■ PROBLEM ■
Scan the entries below for the word "height". Copy out every line in which it occurs.
START INFORMATION GIVEN
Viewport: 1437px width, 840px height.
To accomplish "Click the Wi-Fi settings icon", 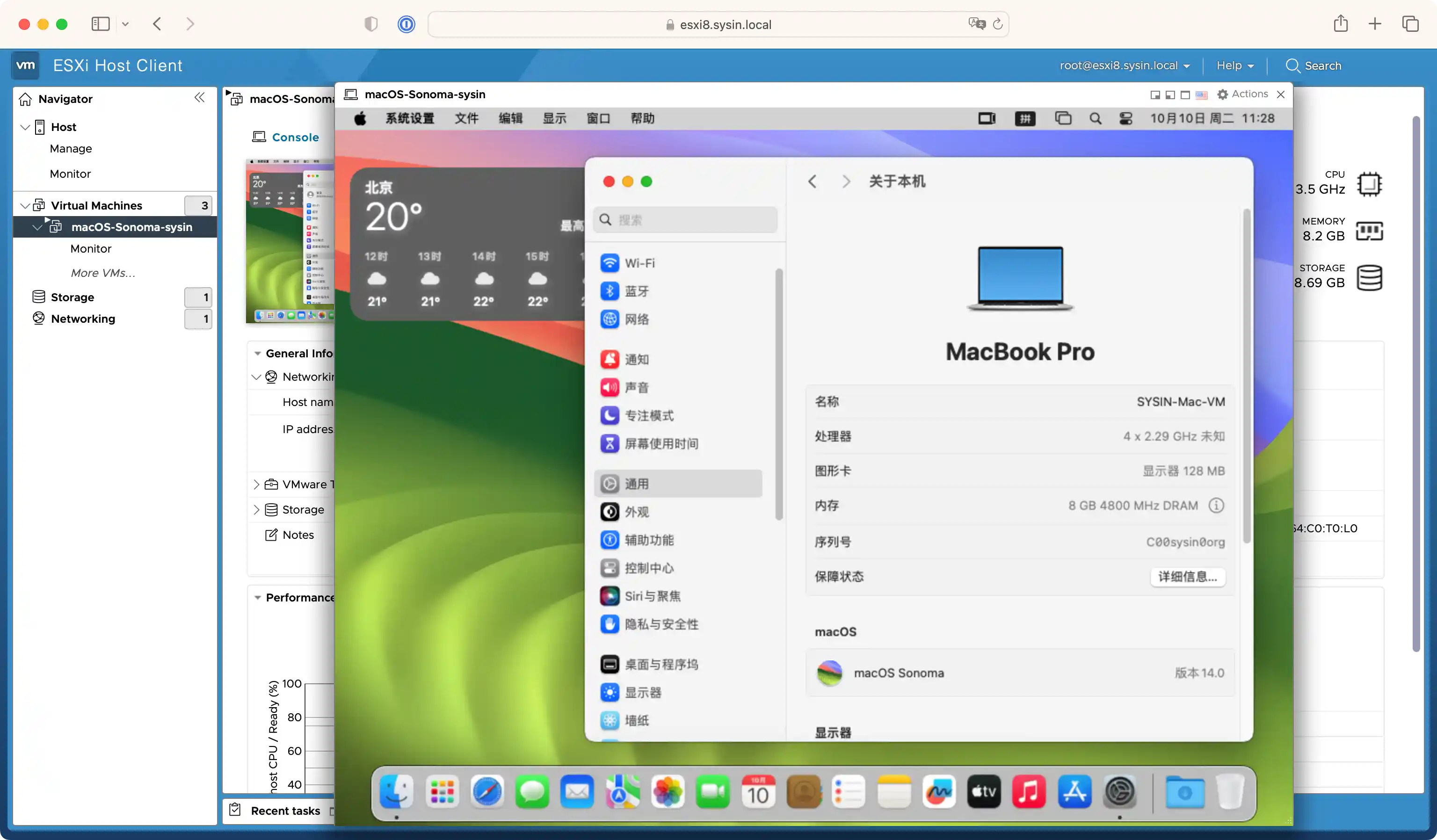I will click(x=608, y=262).
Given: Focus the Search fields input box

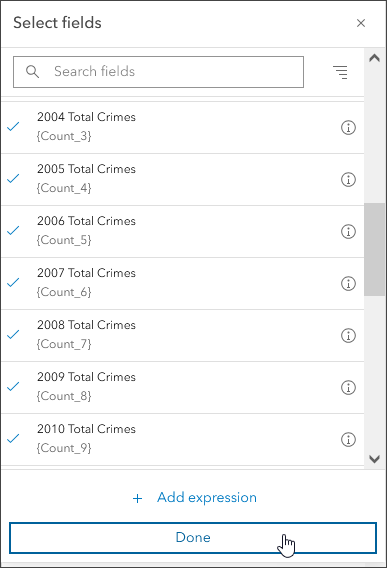Looking at the screenshot, I should [x=158, y=72].
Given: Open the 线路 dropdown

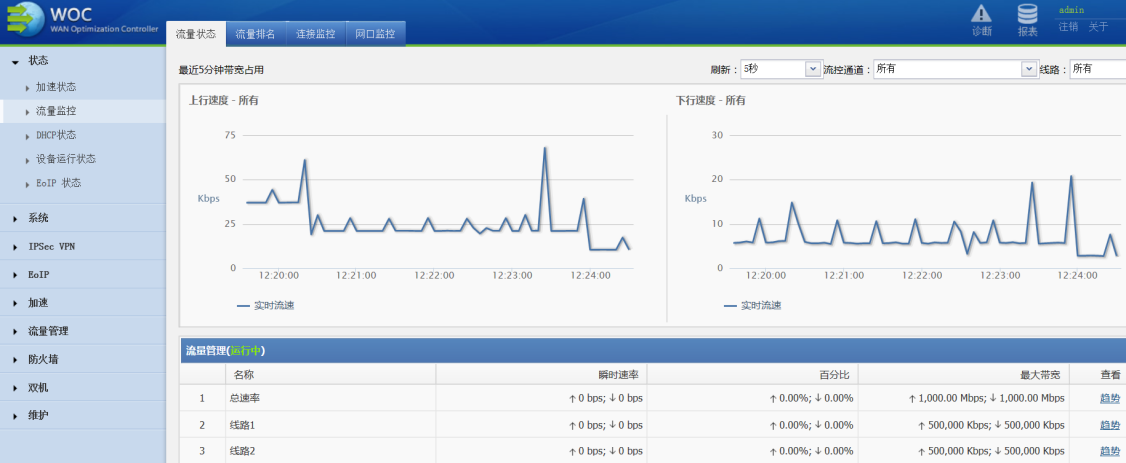Looking at the screenshot, I should click(1096, 69).
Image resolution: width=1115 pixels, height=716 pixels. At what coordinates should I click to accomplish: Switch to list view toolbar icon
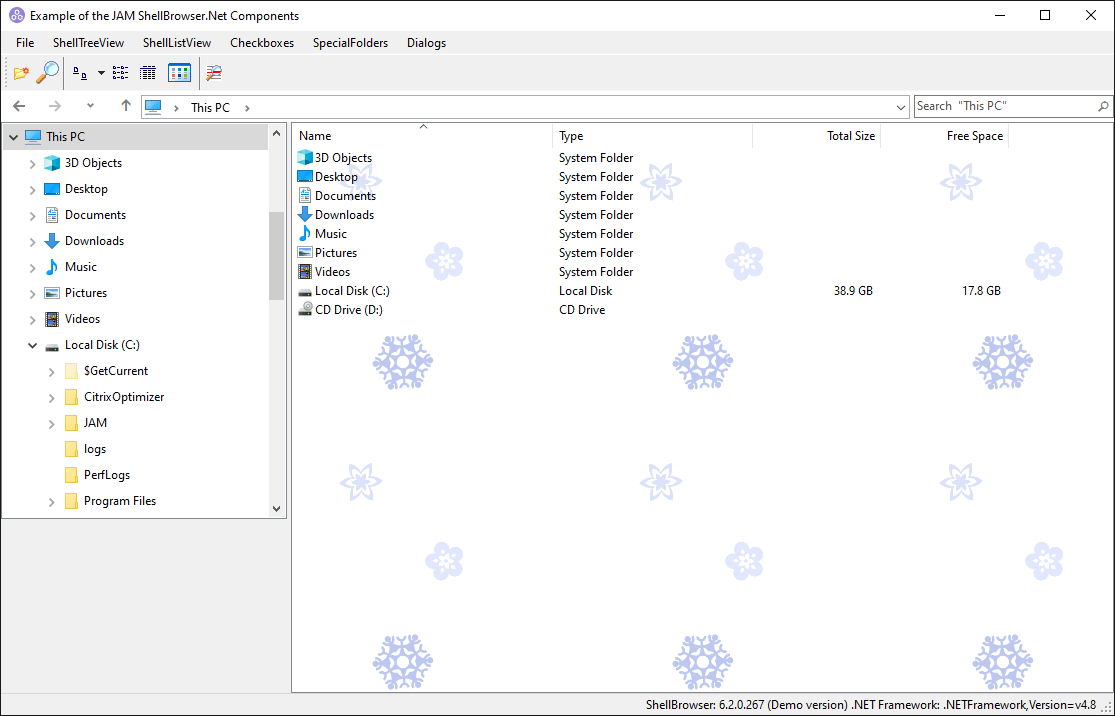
END INFORMATION GIVEN
■ EXPECTED ANSWER ■
Viewport: 1437px width, 840px height.
Image resolution: width=1115 pixels, height=716 pixels. At what coordinates should I click to accomplish: Switch to list view toolbar icon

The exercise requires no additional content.